- _Work required_
Return the data below exactly, but only from the line containing "At what coordinates should I click to accomplish: Expand" through the line containing "Task: Select the first", with both of those lines included.

- _Data under study_
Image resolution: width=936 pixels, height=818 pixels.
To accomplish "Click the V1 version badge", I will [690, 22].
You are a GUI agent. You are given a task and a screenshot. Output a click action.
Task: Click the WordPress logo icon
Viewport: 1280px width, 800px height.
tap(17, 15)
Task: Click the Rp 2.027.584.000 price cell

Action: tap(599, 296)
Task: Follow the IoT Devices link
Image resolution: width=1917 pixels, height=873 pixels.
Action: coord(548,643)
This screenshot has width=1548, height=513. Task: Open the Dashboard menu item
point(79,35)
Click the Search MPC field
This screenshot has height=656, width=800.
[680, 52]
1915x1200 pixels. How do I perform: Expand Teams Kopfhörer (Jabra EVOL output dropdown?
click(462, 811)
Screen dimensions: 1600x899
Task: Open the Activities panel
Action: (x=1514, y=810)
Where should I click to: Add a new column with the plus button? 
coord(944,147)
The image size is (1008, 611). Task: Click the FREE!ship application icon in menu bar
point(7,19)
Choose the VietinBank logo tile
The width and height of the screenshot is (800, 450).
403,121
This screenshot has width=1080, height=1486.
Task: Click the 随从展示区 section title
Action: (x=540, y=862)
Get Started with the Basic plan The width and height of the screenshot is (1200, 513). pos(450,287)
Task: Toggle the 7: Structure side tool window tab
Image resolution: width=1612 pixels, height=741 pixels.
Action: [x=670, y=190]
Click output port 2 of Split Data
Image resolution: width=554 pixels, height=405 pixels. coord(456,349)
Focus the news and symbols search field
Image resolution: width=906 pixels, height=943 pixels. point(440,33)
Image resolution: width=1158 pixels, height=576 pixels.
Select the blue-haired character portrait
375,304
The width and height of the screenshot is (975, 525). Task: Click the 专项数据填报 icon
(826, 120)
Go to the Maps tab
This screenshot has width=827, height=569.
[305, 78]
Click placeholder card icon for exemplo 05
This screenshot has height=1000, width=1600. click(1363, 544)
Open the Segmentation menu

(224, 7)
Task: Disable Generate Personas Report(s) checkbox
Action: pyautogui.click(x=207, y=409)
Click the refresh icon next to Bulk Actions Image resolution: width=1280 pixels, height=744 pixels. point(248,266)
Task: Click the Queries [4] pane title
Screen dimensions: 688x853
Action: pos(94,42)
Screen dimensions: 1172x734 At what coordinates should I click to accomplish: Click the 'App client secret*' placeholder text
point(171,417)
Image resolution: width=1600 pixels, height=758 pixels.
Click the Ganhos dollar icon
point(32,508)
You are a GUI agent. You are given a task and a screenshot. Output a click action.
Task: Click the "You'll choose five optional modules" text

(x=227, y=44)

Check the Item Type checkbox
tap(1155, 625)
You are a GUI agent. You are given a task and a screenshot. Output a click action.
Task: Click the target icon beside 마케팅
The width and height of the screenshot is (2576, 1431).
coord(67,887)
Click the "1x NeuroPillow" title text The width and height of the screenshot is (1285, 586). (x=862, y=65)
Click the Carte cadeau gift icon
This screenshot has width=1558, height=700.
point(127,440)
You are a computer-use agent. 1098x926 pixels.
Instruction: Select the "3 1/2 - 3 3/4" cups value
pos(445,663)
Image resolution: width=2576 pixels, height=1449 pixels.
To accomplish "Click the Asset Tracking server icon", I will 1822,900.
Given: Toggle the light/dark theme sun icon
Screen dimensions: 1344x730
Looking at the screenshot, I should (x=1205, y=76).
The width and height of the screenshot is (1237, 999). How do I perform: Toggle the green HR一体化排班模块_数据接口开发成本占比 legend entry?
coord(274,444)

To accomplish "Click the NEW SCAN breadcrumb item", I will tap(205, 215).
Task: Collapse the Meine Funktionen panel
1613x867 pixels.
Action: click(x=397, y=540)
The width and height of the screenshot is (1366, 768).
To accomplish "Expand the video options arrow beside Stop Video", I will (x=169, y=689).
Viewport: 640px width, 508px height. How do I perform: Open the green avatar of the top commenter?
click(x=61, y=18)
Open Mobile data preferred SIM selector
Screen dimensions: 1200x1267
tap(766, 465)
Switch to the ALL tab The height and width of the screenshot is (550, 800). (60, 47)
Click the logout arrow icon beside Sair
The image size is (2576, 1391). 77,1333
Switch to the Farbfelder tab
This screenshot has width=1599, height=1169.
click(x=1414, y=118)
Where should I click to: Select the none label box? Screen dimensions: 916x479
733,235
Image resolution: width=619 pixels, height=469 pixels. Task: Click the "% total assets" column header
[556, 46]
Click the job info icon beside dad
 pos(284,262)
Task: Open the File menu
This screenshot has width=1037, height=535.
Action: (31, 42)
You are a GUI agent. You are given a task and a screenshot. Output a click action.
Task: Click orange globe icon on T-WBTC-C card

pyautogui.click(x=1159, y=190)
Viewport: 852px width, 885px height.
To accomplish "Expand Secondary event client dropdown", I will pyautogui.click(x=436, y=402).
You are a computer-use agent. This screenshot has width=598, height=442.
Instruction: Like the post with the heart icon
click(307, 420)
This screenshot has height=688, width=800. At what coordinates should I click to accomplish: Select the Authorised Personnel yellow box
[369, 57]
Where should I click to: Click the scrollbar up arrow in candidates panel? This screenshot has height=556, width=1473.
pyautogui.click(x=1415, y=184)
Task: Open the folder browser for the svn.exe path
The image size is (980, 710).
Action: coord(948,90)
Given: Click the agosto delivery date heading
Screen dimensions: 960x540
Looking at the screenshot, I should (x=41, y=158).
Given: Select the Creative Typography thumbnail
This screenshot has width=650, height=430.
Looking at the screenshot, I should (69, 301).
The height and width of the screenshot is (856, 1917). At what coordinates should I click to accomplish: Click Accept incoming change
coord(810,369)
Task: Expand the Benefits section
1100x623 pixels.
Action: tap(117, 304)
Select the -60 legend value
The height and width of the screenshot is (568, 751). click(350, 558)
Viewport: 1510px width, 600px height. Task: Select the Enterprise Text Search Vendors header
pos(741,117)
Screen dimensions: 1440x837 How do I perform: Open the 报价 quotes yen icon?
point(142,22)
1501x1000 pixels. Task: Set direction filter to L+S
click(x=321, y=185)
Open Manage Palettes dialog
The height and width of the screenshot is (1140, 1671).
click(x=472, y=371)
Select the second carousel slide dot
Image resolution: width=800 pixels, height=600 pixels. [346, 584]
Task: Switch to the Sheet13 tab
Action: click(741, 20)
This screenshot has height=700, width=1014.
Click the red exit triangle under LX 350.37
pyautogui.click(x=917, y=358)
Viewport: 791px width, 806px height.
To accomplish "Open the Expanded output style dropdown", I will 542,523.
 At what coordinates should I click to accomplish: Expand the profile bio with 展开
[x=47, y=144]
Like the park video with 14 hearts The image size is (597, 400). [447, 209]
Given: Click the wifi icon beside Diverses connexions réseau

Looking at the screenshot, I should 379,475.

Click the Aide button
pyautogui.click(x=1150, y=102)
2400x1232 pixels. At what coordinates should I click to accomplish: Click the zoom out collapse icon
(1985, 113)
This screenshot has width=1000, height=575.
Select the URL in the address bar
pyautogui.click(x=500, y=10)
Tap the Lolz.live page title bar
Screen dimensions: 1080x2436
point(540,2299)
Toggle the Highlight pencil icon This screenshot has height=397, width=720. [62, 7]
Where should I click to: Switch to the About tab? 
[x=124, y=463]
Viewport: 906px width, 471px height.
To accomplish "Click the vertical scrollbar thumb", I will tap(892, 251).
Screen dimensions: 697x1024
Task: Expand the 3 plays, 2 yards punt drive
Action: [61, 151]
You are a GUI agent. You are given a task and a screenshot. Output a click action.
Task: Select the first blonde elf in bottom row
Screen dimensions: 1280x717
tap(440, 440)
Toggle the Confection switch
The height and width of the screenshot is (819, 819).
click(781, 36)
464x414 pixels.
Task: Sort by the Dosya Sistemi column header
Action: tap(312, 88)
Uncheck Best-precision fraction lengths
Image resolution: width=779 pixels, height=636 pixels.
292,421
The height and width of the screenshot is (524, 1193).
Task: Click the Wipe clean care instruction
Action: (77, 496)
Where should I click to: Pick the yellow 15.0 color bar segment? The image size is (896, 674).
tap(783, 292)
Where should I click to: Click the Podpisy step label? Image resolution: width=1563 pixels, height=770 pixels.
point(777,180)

- _Response below_
 At what coordinates should I click to accomplish: Expand the profile bio with 展开
[x=47, y=144]
Like the park video with 14 hearts The image size is (597, 400). [447, 209]
Given: Click the wifi icon beside Diverses connexions réseau

Looking at the screenshot, I should 379,475.

Click the Aide button
pyautogui.click(x=1150, y=102)
2400x1232 pixels. At what coordinates should I click to accomplish: Click the zoom out collapse icon
(1985, 113)
This screenshot has width=1000, height=575.
Select the URL in the address bar
pyautogui.click(x=500, y=10)
Tap the Lolz.live page title bar
Screen dimensions: 1080x2436
point(540,2299)
Toggle the Highlight pencil icon This screenshot has height=397, width=720. [62, 7]
Where should I click to: Switch to the About tab? 
[x=124, y=463]
Viewport: 906px width, 471px height.
To accomplish "Click the vertical scrollbar thumb", I will tap(892, 251).
Screen dimensions: 697x1024
Task: Expand the 3 plays, 2 yards punt drive
Action: [61, 151]
You are a GUI agent. You are given a task and a screenshot. Output a click action.
Task: Select the first blonde elf in bottom row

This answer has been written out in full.